Pour en savoir plus : https://news.un.org/fr/story/2026/06/1158934
Certaines régions du monde disposant d’une réglementation très laxiste en matière de gestion des ressources en eau font déjà les frais de cette pression. Des populations locales qui n’ont souvent aucune idée de ce qu’est l’IA subissent les conséquences dramatiques d’une surconsommation d’eau non réglementée de la part d’entreprises étrangères implantées sur place. Les exemples, au Chili comme au Mexique, témoignent de ce désastre écologique et humain à une échelle locale.
Pour en savoir plus : https://www.arte.tv/fr/videos/128630-000-A/chili-asseche-par-les-data-centers/ (Chili) https://www.youtube.com/watch?v=1cWS0hBJUC4 (Mexique)

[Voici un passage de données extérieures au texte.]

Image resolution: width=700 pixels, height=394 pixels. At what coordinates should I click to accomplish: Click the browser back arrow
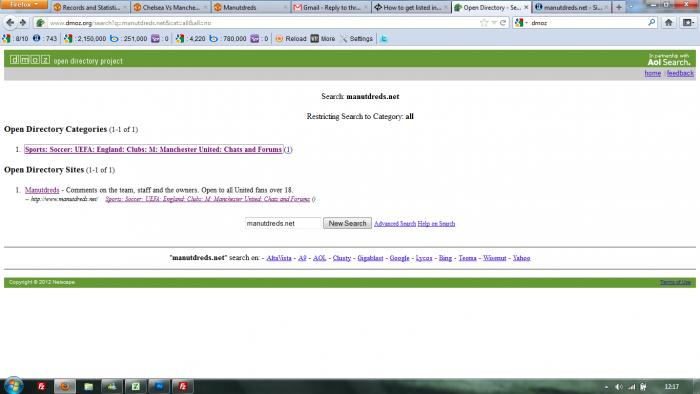pyautogui.click(x=10, y=22)
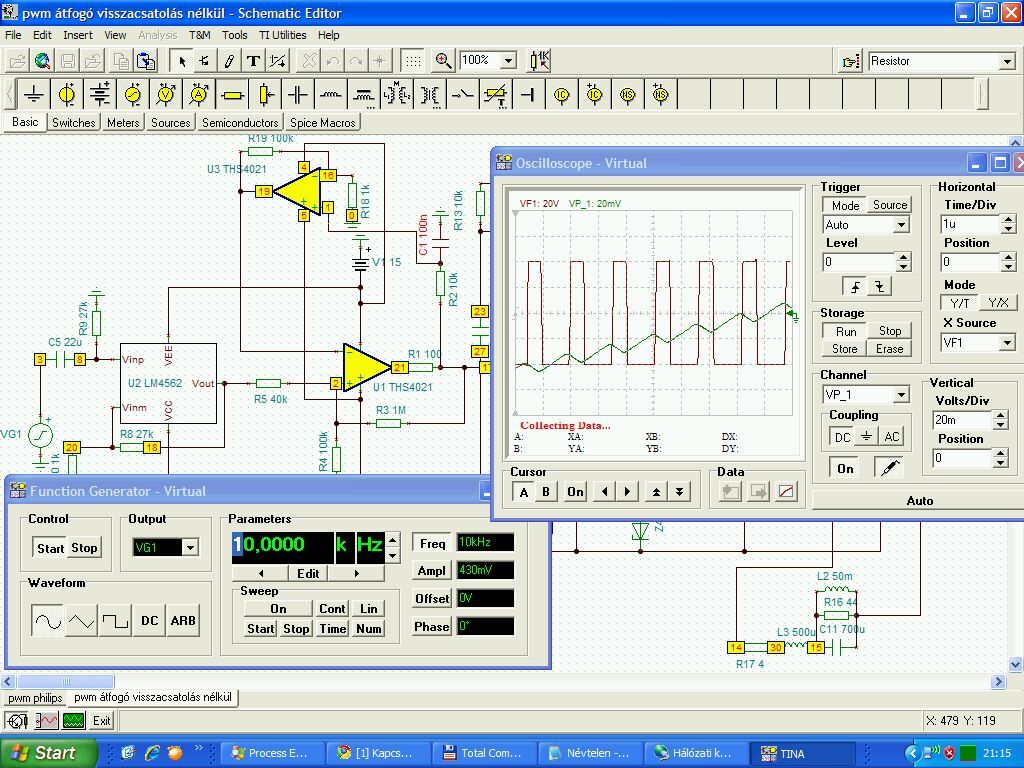Choose the Voltmeter component icon

click(166, 95)
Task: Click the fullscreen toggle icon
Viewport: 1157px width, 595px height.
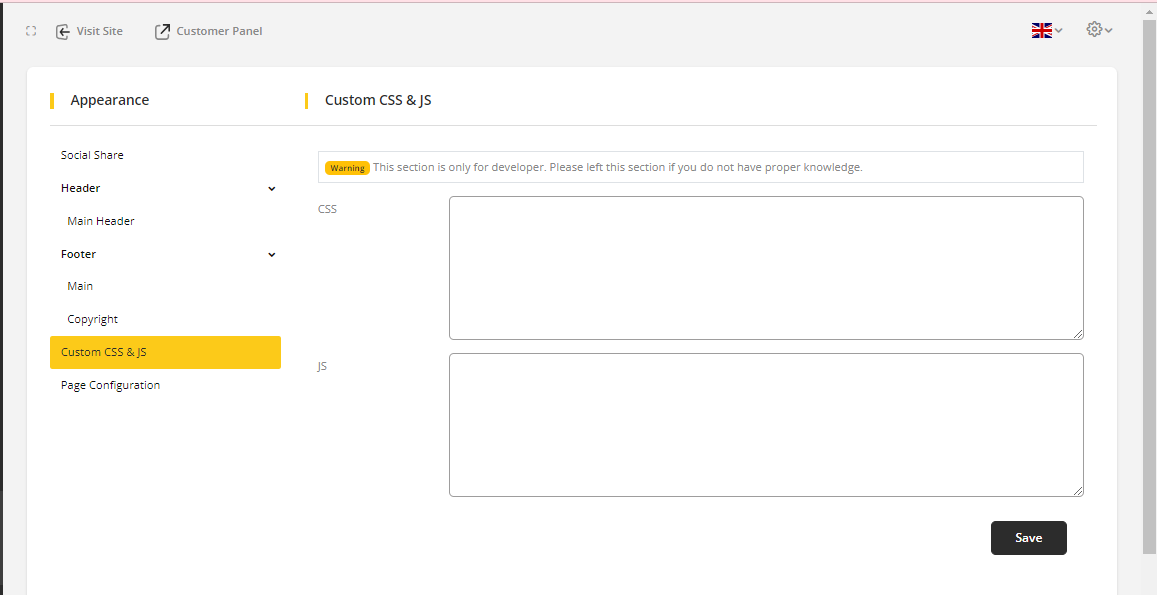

Revenons au cas français. Certes, la réglementation en termes de gestion des ressources en eau n’a rien à voir avec celle du Chili ou du Mexique. Pour autant, la loi de « simplification de la vie économique », adoptée le 15 avril 2026, permet aux projets de data centers de bénéficier d’un statut spécifique « d’intérêt national majeur », donnant lieu à de possibles dérogations, notamment en matière d’urbanisme, afin de faciliter l’implantation de ces infrastructures en un temps très réduit. Cet « intérêt national majeur » prendra t-il en considération les enjeux climatiques, ou ces derniers seront-ils relégués à l’arrière-plan, au profit des intérêts économiques ? La question se pose déjà avant même le commencement des projets. La multiplication des sites d’implantation de centres de données mobilise en effet localement les habitants directement concernés, qui dénoncent l’utilisation excessive d’eau et d’électricité. En 2025, la consommation électrique des 352 data centers déjà implantés sur l’Hexagone représentait l’équivalent d’une dizaine d’agglomérations de plus de 100 000 habitants, selon l’Ademe.
À l’heure où les manifestations du réchauffement climatique sont de plus en plus préoccupantes, ce modèle de développement économique est-il réellement compatible avec les enjeux climatiques ? La manne financière occasionnée par ces projets d’implantation de centres de données ne risque-t-elle pas, au contraire, d’engendrer de nouveaux déséquilibres majeurs, au regard de la consommation excessive en eau ? Entre l’intérêt national, prioritairement économique, et l’urgence climatique, l’équilibre est difficile à trouver et pourrait remettre en question le modèle même de notre développement.